--- Start ---

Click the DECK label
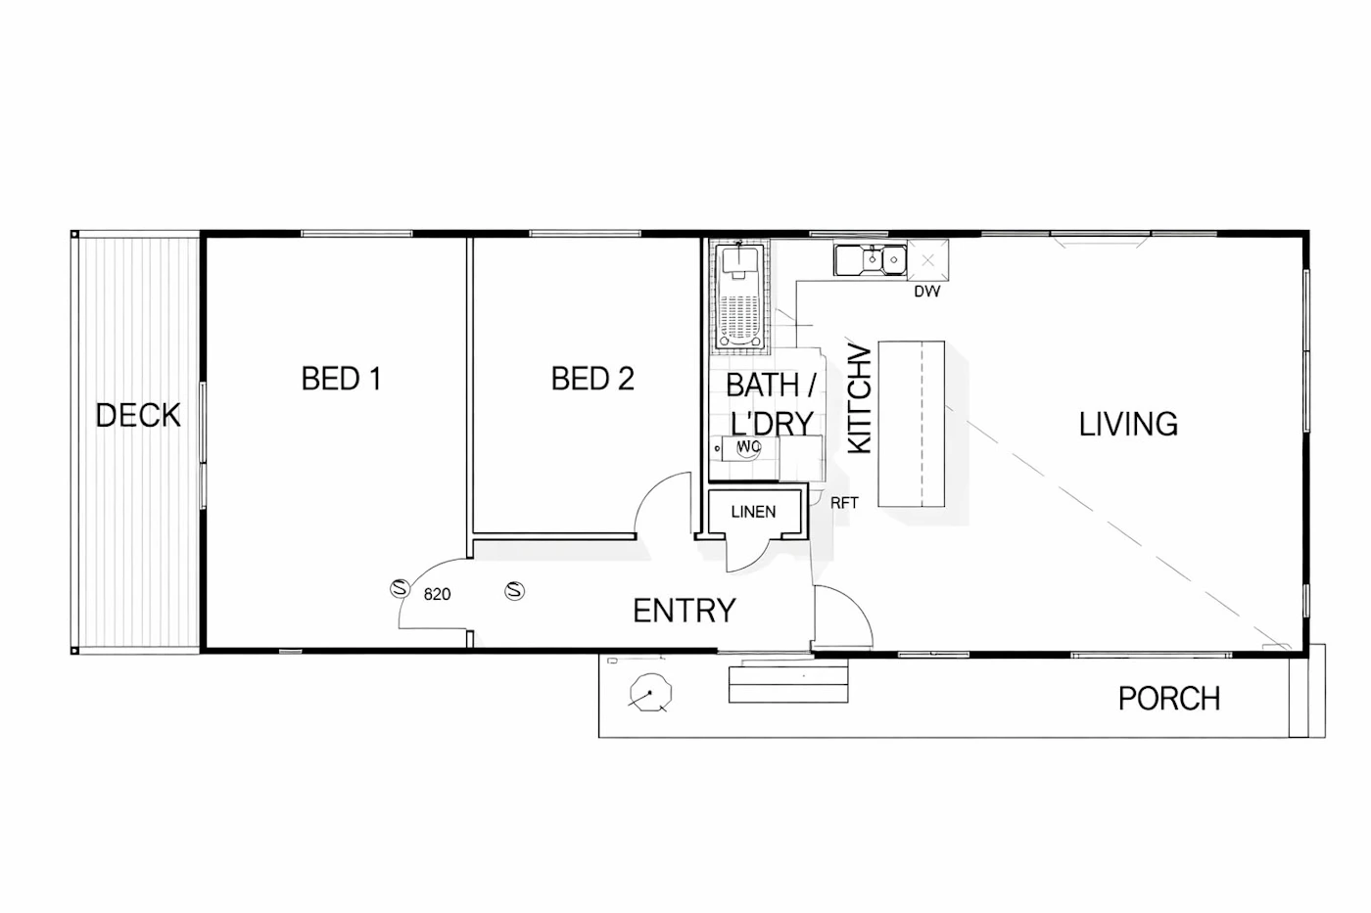coord(138,415)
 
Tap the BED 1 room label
coord(342,379)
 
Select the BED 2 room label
coord(592,379)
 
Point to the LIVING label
coord(1128,424)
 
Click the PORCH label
coord(1169,699)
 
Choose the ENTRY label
coord(685,611)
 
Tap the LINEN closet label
coord(753,511)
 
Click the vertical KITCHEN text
coord(860,398)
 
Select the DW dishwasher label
coord(926,292)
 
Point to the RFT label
coord(844,503)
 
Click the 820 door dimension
coord(437,594)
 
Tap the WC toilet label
coord(748,447)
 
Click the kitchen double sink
coord(870,260)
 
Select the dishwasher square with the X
coord(928,260)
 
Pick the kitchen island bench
coord(912,424)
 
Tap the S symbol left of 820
coord(401,588)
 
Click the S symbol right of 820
coord(515,591)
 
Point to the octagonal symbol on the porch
coord(650,693)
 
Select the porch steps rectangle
coord(788,684)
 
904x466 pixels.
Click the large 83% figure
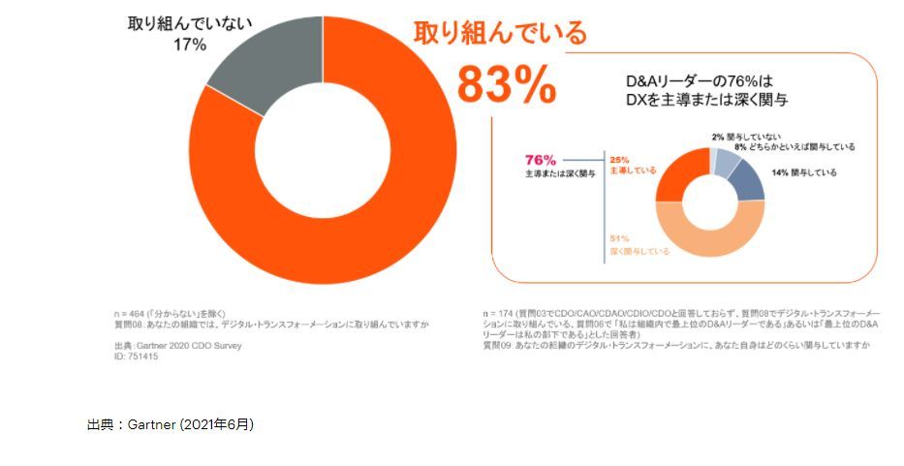click(506, 83)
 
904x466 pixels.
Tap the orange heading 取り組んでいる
click(500, 33)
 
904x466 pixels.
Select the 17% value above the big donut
click(192, 45)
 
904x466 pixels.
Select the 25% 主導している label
click(629, 166)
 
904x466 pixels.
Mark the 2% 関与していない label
click(746, 137)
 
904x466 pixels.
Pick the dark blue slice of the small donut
click(747, 180)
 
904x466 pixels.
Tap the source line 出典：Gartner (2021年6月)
click(170, 424)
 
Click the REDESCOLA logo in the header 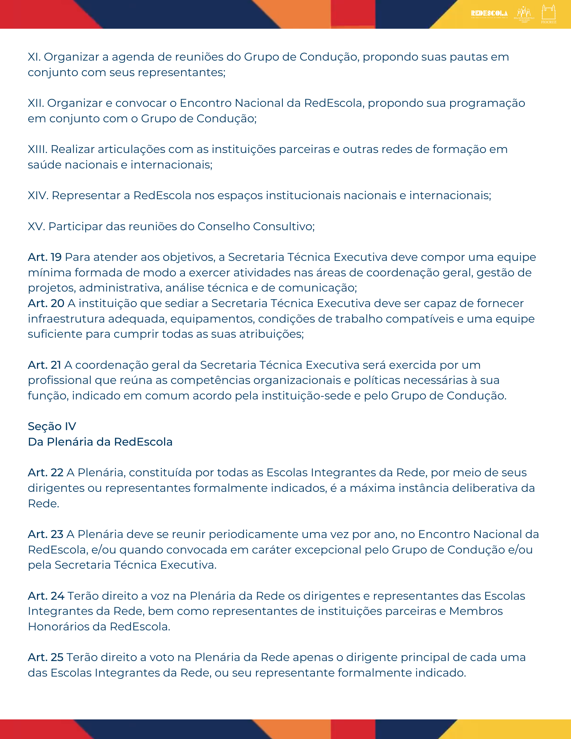pos(489,14)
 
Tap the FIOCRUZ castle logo pos(548,14)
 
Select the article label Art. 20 pos(46,303)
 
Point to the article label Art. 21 pos(44,365)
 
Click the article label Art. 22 pos(45,473)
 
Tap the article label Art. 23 pos(45,534)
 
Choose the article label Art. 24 pos(46,596)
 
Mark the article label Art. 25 pos(45,657)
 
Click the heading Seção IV pos(52,426)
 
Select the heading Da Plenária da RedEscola pos(100,442)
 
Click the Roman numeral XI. pos(34,57)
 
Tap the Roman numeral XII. pos(35,103)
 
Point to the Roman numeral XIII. pos(37,149)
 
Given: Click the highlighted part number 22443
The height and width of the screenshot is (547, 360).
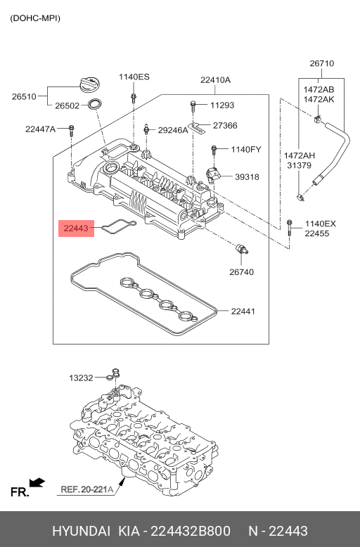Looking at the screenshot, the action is click(76, 229).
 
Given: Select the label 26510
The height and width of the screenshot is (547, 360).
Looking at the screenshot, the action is click(24, 96).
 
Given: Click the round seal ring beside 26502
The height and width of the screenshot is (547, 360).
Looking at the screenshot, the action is click(95, 103).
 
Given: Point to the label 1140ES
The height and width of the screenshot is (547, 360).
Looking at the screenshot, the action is click(134, 77).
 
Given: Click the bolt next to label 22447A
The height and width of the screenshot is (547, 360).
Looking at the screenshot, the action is click(72, 131).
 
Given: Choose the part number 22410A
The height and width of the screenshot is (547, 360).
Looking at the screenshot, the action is click(215, 80).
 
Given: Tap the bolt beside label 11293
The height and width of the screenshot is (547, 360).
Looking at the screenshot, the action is click(193, 105).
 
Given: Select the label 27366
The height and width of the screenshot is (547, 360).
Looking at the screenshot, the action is click(225, 125).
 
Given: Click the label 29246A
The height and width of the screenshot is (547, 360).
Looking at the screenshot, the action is click(173, 130).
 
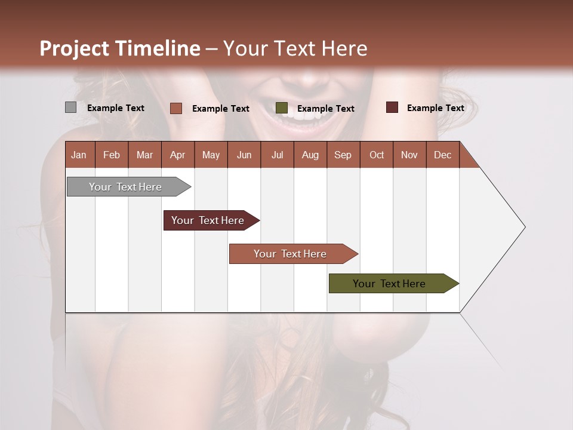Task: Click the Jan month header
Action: [x=79, y=155]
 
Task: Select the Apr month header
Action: [x=178, y=155]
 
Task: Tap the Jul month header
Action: [x=277, y=155]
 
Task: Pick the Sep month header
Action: [x=343, y=155]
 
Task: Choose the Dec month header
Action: [x=442, y=155]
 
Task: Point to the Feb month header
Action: [x=112, y=155]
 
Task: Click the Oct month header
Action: [x=377, y=155]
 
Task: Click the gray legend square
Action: [x=70, y=108]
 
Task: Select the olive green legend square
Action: [x=282, y=108]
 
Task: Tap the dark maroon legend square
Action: [x=392, y=108]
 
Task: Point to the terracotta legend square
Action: [x=176, y=108]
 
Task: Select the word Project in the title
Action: [x=75, y=48]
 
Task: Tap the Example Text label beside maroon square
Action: [x=435, y=108]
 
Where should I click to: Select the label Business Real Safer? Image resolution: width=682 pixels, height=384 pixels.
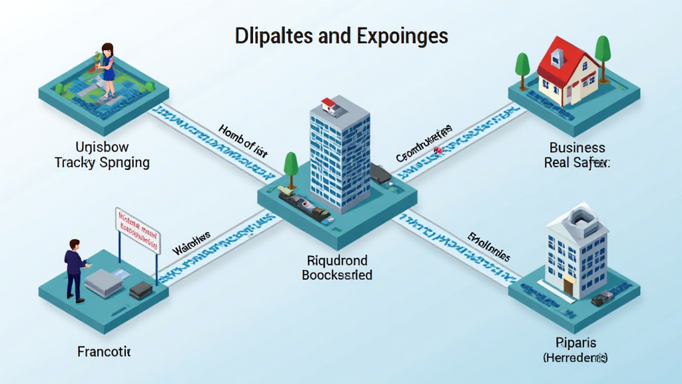pos(577,155)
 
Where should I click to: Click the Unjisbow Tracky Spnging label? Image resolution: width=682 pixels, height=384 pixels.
pos(102,155)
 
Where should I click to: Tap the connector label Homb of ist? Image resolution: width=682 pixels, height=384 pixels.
pos(242,141)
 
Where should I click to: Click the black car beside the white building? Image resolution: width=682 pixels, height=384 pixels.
pos(603,298)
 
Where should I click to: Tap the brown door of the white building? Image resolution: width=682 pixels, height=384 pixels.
pos(568,286)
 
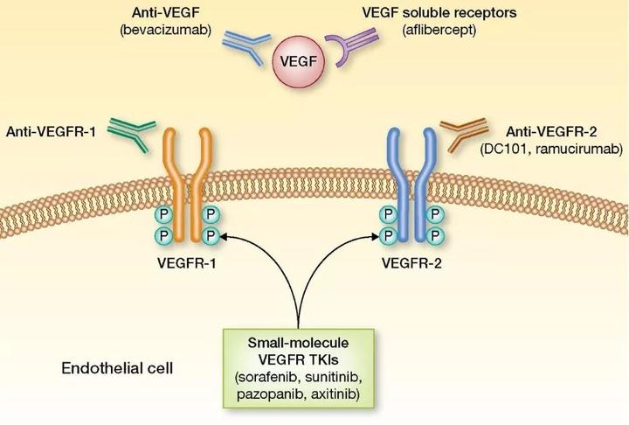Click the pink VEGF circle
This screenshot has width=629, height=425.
point(299,61)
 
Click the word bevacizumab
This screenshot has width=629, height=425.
point(165,30)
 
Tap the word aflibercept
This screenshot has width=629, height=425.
point(439,30)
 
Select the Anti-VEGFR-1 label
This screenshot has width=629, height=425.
point(51,131)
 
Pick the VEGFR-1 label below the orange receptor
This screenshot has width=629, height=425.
point(187,263)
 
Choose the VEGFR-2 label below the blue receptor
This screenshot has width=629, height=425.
point(412,263)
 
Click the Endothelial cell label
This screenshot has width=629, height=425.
point(117,368)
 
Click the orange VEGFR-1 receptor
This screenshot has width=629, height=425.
point(187,185)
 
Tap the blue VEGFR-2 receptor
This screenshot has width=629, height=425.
point(411,185)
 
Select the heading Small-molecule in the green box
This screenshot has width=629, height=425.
point(298,343)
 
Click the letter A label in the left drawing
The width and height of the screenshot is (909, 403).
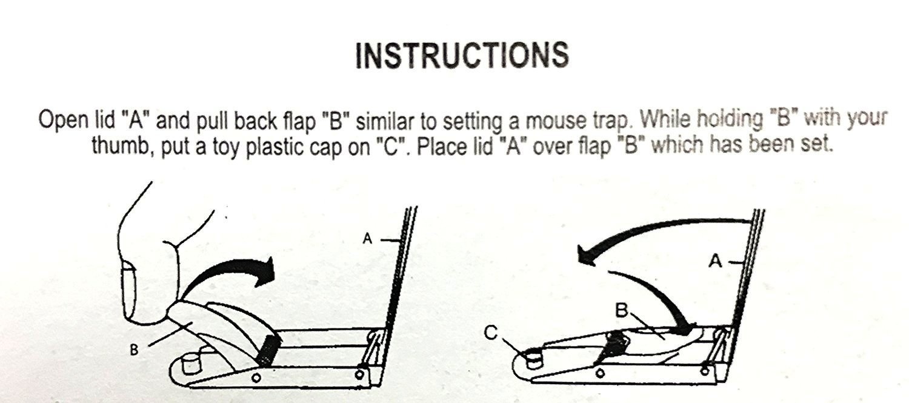pyautogui.click(x=367, y=238)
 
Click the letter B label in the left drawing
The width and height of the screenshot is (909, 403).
pyautogui.click(x=134, y=350)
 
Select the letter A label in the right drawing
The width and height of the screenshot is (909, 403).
pyautogui.click(x=715, y=261)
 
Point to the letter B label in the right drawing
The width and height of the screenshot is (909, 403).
pyautogui.click(x=621, y=310)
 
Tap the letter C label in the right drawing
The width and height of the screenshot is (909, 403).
pyautogui.click(x=491, y=333)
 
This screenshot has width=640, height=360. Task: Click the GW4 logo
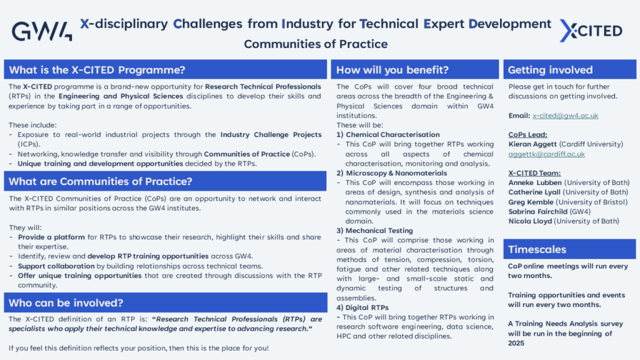[x=42, y=31]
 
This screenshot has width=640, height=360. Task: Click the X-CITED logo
[x=591, y=31]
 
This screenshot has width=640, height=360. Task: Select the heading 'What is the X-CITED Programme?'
[x=97, y=70]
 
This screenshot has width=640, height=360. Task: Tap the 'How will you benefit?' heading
[x=392, y=70]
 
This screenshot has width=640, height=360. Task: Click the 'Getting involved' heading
[x=550, y=70]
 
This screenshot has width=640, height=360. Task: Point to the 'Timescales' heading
[x=537, y=249]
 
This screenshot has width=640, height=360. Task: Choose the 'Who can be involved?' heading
[x=66, y=303]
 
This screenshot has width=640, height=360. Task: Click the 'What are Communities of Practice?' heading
[x=101, y=181]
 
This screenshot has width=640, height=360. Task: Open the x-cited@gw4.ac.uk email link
[x=565, y=116]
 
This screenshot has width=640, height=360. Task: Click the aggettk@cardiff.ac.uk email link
[x=546, y=154]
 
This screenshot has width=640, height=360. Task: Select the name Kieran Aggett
[x=532, y=144]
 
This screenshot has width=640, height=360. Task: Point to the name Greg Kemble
[x=531, y=202]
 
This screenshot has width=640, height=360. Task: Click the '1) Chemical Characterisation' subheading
[x=388, y=135]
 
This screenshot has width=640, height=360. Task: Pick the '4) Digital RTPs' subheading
[x=362, y=308]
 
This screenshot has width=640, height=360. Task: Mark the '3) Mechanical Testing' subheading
[x=375, y=231]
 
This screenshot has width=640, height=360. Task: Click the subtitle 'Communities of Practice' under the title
[x=316, y=44]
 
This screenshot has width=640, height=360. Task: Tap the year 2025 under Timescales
[x=516, y=343]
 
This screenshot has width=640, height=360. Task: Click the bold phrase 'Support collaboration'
[x=56, y=266]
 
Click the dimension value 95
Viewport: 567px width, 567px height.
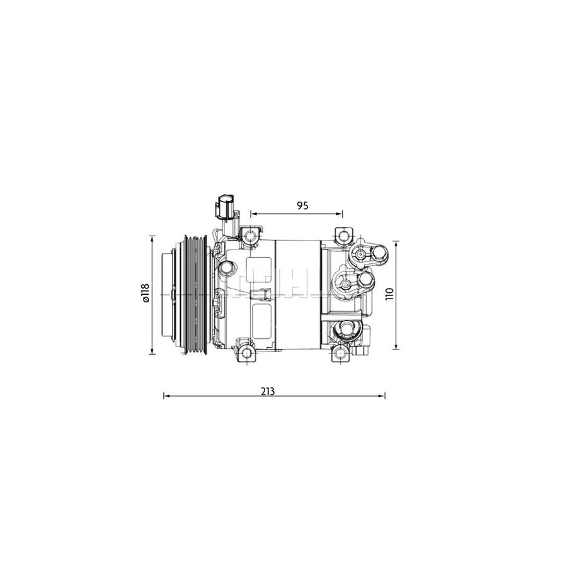(302, 205)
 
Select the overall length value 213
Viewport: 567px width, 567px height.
(268, 391)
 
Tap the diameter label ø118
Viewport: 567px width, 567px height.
(145, 294)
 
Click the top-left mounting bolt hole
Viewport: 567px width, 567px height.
(251, 237)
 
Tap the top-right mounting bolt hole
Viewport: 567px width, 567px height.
(343, 237)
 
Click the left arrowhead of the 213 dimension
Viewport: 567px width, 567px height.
(166, 396)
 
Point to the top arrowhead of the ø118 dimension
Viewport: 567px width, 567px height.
(152, 238)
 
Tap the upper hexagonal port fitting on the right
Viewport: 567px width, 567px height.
(362, 255)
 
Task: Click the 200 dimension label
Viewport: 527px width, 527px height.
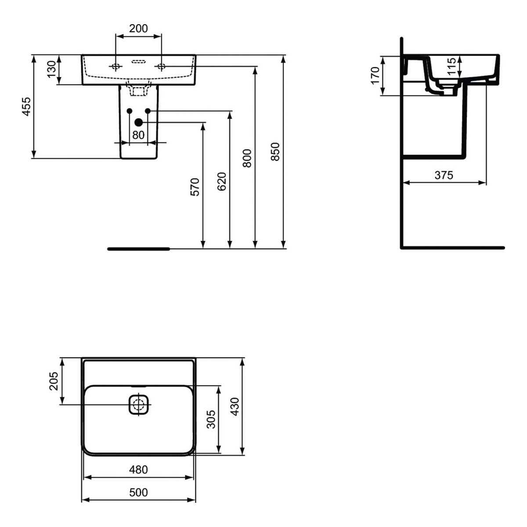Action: (x=138, y=28)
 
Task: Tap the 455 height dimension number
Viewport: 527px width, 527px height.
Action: (x=27, y=107)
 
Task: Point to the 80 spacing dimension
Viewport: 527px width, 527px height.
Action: (x=138, y=135)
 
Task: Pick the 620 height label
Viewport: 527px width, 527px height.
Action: (x=222, y=181)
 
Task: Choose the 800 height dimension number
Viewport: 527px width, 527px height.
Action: (x=247, y=159)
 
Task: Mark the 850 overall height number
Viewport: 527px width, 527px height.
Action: (x=275, y=152)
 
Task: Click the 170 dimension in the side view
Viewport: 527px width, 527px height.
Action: (x=375, y=76)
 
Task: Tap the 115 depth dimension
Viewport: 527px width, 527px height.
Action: (x=452, y=66)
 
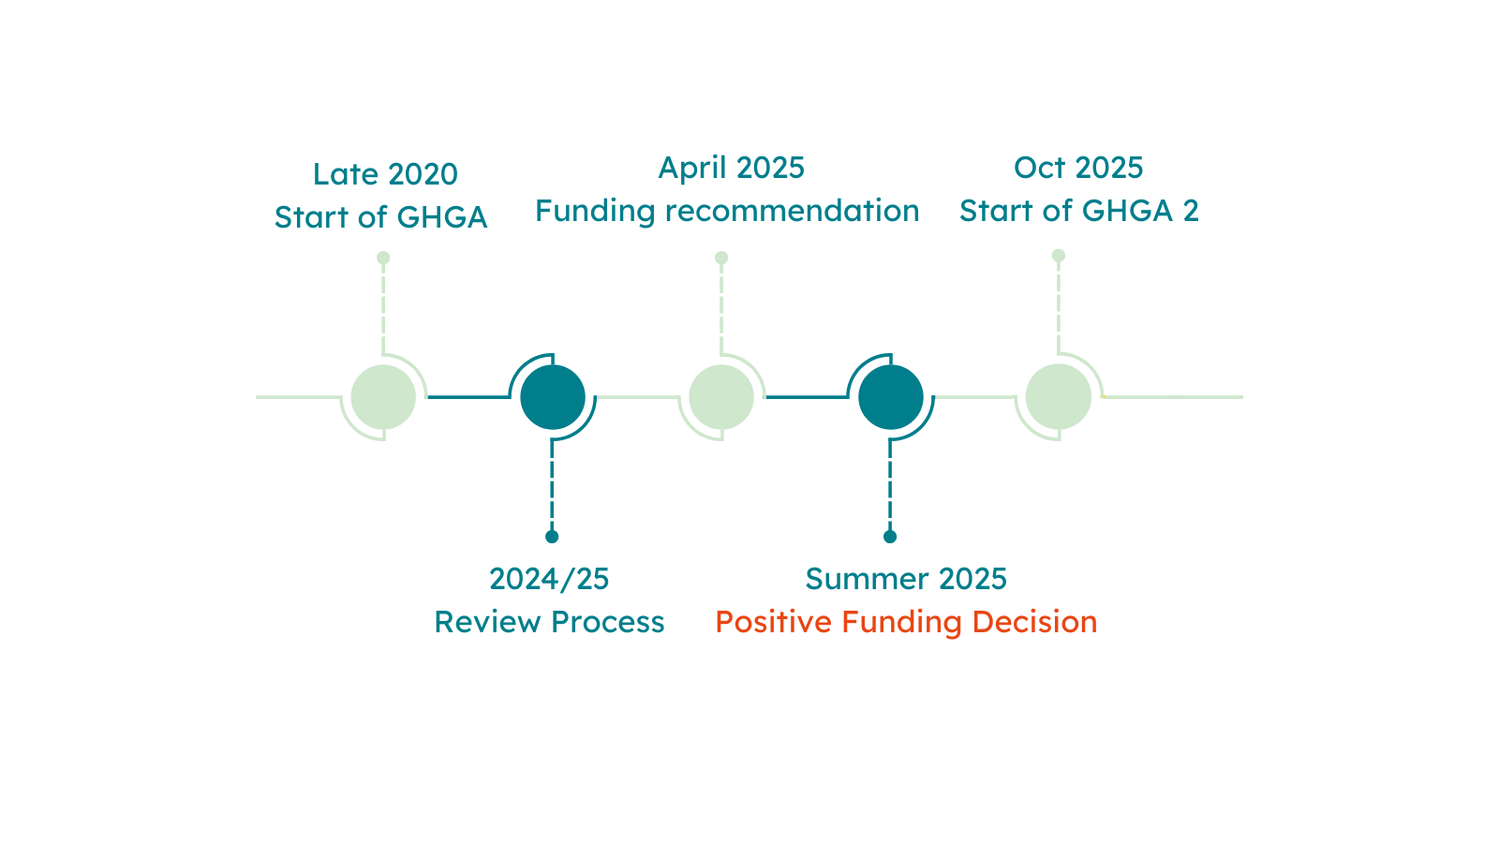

--- End ---

* EXERCISE DIRECTIONS
Quote the part of the listing that opens with the line containing "Tap the article label Art. 23 pos(45,534)" and closes with the line containing "Action: [x=112, y=155]", with both of those lines included. Omit the pictures.

* EXPECTED ANSWER
Tap the article label Art. 23 pos(45,534)
 
Choose the article label Art. 24 pos(46,596)
 
Mark the article label Art. 25 pos(45,657)
 
Click the heading Seção IV pos(52,426)
 
Select the heading Da Plenária da RedEscola pos(100,442)
 
Click the Roman numeral XI. pos(34,57)
 
Tap the Roman numeral XII. pos(35,103)
 
Point to the Roman numeral XIII. pos(37,149)
 
Given: Click the highlighted part number 22443
The height and width of the screenshot is (547, 360).
Looking at the screenshot, the action is click(76, 229).
 
Given: Select the label 26510
The height and width of the screenshot is (547, 360).
Looking at the screenshot, the action is click(24, 96).
 
Given: Click the round seal ring beside 26502
The height and width of the screenshot is (547, 360).
Looking at the screenshot, the action is click(95, 103).
 
Given: Point to the label 1140ES
The height and width of the screenshot is (547, 360).
Looking at the screenshot, the action is click(134, 77).
 
Given: Click the bolt next to label 22447A
The height and width of the screenshot is (547, 360).
Looking at the screenshot, the action is click(72, 131).
 
Given: Choose the part number 22410A
The height and width of the screenshot is (547, 360).
Looking at the screenshot, the action is click(215, 80).
 
Given: Tap the bolt beside label 11293
The height and width of the screenshot is (547, 360).
Looking at the screenshot, the action is click(193, 105).
 
Given: Select the label 27366
The height and width of the screenshot is (547, 360).
Looking at the screenshot, the action is click(225, 125).
 
Given: Click the label 29246A
The height and width of the screenshot is (547, 360).
Looking at the screenshot, the action is click(173, 130).
 
Task: Click the Jan month header
Action: [x=79, y=155]
 
Task: Select the Apr month header
Action: [x=178, y=155]
 
Task: Tap the Jul month header
Action: [x=277, y=155]
 
Task: Pick the Sep month header
Action: [x=343, y=155]
 
Task: Choose the Dec month header
Action: [x=442, y=155]
 
Task: Point to the Feb month header
Action: [x=112, y=155]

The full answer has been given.